Improving MD&A: a national necessity.

AuthorTarca, Ann
PositionREAD FOR CPE CREDIT - Management Discussion and Analysis - Legislation

The International Accounting Standards Board announced in September that an International Financial Reporting Standards Practice Statement Management Commentary would be released to provide guidance to companies when preparing narrative reports to accompany financial statements.

Given that many national regulators already have guidance or rules for management commentary, this begs the question of whether regulation in this area is best left to national security market regulators such as the U.S. Securities and Exchange Commission, which has, in the past, been very active in directing MD&A reporting in the United States.

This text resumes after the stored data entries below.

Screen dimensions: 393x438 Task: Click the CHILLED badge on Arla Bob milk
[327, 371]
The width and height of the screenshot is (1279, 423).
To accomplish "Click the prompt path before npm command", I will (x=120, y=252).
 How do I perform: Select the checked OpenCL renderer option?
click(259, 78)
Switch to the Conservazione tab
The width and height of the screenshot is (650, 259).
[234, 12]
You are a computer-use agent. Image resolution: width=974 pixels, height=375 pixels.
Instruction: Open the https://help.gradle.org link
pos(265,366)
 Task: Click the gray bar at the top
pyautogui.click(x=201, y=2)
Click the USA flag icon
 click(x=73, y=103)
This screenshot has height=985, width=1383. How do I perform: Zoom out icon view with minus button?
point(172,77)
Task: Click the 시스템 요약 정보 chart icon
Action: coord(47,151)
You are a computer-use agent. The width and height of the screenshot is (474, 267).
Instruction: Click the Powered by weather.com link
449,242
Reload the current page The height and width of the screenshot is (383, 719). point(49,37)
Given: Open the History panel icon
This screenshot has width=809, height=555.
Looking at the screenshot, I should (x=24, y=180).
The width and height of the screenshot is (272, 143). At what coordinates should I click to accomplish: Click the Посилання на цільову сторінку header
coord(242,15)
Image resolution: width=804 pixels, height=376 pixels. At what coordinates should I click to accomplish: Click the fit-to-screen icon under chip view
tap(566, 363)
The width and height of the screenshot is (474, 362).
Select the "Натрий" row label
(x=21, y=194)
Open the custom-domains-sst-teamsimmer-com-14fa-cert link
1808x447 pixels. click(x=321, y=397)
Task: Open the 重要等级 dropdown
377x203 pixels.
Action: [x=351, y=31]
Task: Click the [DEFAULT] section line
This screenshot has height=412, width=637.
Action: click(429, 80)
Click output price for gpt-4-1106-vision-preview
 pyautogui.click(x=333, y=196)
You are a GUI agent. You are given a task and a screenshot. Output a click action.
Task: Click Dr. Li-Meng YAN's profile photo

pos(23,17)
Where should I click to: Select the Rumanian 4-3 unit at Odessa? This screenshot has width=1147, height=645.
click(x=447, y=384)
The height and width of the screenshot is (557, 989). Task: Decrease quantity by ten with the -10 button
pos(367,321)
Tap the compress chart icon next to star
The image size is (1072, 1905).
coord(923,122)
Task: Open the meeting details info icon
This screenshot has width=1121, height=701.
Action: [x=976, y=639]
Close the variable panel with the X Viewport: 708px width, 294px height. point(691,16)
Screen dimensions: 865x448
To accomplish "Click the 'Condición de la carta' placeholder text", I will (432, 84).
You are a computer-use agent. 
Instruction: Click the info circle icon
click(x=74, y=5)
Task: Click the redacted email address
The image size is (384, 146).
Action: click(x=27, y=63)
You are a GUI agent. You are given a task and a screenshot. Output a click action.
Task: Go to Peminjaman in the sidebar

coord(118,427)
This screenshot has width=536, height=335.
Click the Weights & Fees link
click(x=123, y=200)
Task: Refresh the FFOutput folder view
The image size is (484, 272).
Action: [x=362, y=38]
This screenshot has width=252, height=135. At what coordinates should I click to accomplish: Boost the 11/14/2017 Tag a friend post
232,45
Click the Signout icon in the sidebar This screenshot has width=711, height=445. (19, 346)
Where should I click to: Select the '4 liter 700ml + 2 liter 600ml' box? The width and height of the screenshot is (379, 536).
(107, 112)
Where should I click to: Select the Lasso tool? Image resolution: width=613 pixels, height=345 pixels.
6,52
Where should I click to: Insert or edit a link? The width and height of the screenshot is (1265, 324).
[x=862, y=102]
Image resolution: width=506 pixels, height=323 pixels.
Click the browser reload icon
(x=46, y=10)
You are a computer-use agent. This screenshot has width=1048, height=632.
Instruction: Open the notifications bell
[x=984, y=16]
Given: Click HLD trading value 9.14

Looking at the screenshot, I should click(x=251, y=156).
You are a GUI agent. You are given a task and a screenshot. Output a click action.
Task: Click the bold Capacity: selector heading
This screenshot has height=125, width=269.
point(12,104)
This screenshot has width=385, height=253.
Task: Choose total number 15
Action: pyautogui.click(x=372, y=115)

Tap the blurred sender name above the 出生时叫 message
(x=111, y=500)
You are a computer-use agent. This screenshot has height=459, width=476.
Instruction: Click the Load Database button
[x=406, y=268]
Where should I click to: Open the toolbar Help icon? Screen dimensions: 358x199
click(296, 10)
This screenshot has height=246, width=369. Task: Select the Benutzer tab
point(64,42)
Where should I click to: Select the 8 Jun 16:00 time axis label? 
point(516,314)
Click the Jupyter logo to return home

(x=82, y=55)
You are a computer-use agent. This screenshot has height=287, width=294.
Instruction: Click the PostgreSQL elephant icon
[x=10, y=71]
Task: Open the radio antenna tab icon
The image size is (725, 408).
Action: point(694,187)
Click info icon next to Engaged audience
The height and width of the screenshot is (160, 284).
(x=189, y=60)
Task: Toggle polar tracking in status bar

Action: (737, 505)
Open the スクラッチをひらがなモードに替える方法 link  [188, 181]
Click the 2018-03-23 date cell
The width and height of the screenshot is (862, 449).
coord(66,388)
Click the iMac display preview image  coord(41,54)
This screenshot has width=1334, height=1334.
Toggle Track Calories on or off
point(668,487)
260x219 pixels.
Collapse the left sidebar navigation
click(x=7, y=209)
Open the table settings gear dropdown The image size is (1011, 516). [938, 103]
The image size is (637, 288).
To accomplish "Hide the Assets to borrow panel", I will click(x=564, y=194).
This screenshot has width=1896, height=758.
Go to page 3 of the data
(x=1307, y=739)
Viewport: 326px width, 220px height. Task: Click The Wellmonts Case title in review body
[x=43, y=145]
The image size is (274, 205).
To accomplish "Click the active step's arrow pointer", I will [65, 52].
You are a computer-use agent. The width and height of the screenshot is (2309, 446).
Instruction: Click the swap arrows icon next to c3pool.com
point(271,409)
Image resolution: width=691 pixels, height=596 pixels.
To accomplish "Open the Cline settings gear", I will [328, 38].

IFRS Practice Statement Background

In 2009, IASB released an Exposure Draft of a framework for the preparation and presentation of management commentary. The board considered that such a framework would be useful to financial statements users. The board supported a guidance document, not an IFRS, to allow the framework to be adapted to the legal and economic circumstances of individual jurisdictions.

The proposed framework was intentionally general, reflecting the view that a flexible approach elicits more meaningful disclosure by encouraging entities that prepare management commentary to discuss those matters most relevant to their individual circumstances. The framework set out the principles, qualitative characteristics and content elements necessary to provide existing and potential capital providers with decision-useful information.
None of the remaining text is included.